» **Saved entries**
--

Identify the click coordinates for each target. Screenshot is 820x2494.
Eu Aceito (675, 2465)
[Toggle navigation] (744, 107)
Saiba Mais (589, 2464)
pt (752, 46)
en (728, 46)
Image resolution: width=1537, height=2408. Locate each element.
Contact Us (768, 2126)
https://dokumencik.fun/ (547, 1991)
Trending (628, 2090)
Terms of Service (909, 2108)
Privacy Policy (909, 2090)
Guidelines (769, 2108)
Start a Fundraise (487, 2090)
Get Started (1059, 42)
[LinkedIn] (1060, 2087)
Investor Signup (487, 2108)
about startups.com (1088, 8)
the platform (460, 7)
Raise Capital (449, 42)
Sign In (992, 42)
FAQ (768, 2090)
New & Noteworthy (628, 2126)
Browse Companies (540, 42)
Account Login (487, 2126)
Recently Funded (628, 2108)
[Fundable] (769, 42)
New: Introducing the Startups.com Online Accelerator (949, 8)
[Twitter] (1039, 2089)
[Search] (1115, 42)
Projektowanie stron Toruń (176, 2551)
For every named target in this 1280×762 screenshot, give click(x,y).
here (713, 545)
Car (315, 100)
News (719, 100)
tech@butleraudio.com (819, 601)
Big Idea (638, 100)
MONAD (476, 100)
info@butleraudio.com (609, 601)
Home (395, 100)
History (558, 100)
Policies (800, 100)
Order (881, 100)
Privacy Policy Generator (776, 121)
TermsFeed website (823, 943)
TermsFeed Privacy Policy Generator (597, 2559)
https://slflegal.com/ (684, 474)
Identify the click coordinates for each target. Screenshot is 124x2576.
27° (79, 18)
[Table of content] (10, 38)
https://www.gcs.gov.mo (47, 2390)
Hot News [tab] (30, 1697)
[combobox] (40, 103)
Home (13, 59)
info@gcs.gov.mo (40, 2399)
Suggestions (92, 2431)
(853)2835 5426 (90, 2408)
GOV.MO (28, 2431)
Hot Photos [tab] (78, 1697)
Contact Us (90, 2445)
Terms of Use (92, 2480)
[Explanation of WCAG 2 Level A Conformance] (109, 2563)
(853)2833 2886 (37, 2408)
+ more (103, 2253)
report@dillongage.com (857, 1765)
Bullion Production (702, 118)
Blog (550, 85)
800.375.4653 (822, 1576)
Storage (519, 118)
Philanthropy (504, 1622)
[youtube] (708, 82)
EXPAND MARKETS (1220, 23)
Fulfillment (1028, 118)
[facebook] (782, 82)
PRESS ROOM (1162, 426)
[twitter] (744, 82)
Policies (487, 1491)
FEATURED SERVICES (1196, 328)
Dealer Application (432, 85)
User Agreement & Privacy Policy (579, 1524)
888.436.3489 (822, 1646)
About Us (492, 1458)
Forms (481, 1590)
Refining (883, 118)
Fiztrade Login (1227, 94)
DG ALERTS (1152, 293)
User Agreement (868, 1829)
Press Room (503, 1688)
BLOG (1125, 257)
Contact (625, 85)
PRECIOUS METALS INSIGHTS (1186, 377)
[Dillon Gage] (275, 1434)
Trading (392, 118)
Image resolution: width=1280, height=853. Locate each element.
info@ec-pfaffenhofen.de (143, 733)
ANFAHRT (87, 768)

--

» **Task**
Could you write out all of the entries precisely as they stand?

» **Task output**
Identify the click coordinates for each target. Screenshot is 820x2494.
Eu Aceito (675, 2465)
[Toggle navigation] (744, 107)
Saiba Mais (589, 2464)
pt (752, 46)
en (728, 46)
Image resolution: width=1537, height=2408. Locate each element.
Contact Us (768, 2126)
https://dokumencik.fun/ (547, 1991)
Trending (628, 2090)
Terms of Service (909, 2108)
Privacy Policy (909, 2090)
Guidelines (769, 2108)
Start a Fundraise (487, 2090)
Get Started (1059, 42)
[LinkedIn] (1060, 2087)
Investor Signup (487, 2108)
about startups.com (1088, 8)
the platform (460, 7)
Raise Capital (449, 42)
Sign In (992, 42)
FAQ (768, 2090)
New & Noteworthy (628, 2126)
Browse Companies (540, 42)
Account Login (487, 2126)
Recently Funded (628, 2108)
[Fundable] (769, 42)
New: Introducing the Startups.com Online Accelerator (949, 8)
[Twitter] (1039, 2089)
[Search] (1115, 42)
Projektowanie stron Toruń (176, 2551)
For every named target in this 1280×762 screenshot, give click(x,y).
here (713, 545)
Car (315, 100)
News (719, 100)
tech@butleraudio.com (819, 601)
Big Idea (638, 100)
MONAD (476, 100)
info@butleraudio.com (609, 601)
Home (395, 100)
History (558, 100)
Policies (800, 100)
Order (881, 100)
Privacy Policy Generator (776, 121)
TermsFeed website (823, 943)
TermsFeed Privacy Policy Generator (597, 2559)
https://slflegal.com/ (684, 474)
Identify the click coordinates for each target. Screenshot is 124x2576.
27° (79, 18)
[Table of content] (10, 38)
https://www.gcs.gov.mo (47, 2390)
Hot News [tab] (30, 1697)
[combobox] (40, 103)
Home (13, 59)
info@gcs.gov.mo (40, 2399)
Suggestions (92, 2431)
(853)2835 5426 (90, 2408)
GOV.MO (28, 2431)
Hot Photos [tab] (78, 1697)
Contact Us (90, 2445)
Terms of Use (92, 2480)
[Explanation of WCAG 2 Level A Conformance] (109, 2563)
(853)2833 2886 (37, 2408)
+ more (103, 2253)
report@dillongage.com (857, 1765)
Bullion Production (702, 118)
Blog (550, 85)
800.375.4653 (822, 1576)
Storage (519, 118)
Philanthropy (504, 1622)
[youtube] (708, 82)
EXPAND MARKETS (1220, 23)
Fulfillment (1028, 118)
[facebook] (782, 82)
PRESS ROOM (1162, 426)
[twitter] (744, 82)
Policies (487, 1491)
FEATURED SERVICES (1196, 328)
Dealer Application (432, 85)
User Agreement & Privacy Policy (579, 1524)
888.436.3489 (822, 1646)
About Us (492, 1458)
Forms (481, 1590)
Refining (883, 118)
Fiztrade Login (1227, 94)
DG ALERTS (1152, 293)
User Agreement (868, 1829)
Press Room (503, 1688)
BLOG (1125, 257)
Contact (625, 85)
PRECIOUS METALS INSIGHTS (1186, 377)
[Dillon Gage] (275, 1434)
Trading (392, 118)
Image resolution: width=1280, height=853. Locate each element.
info@ec-pfaffenhofen.de (143, 733)
ANFAHRT (87, 768)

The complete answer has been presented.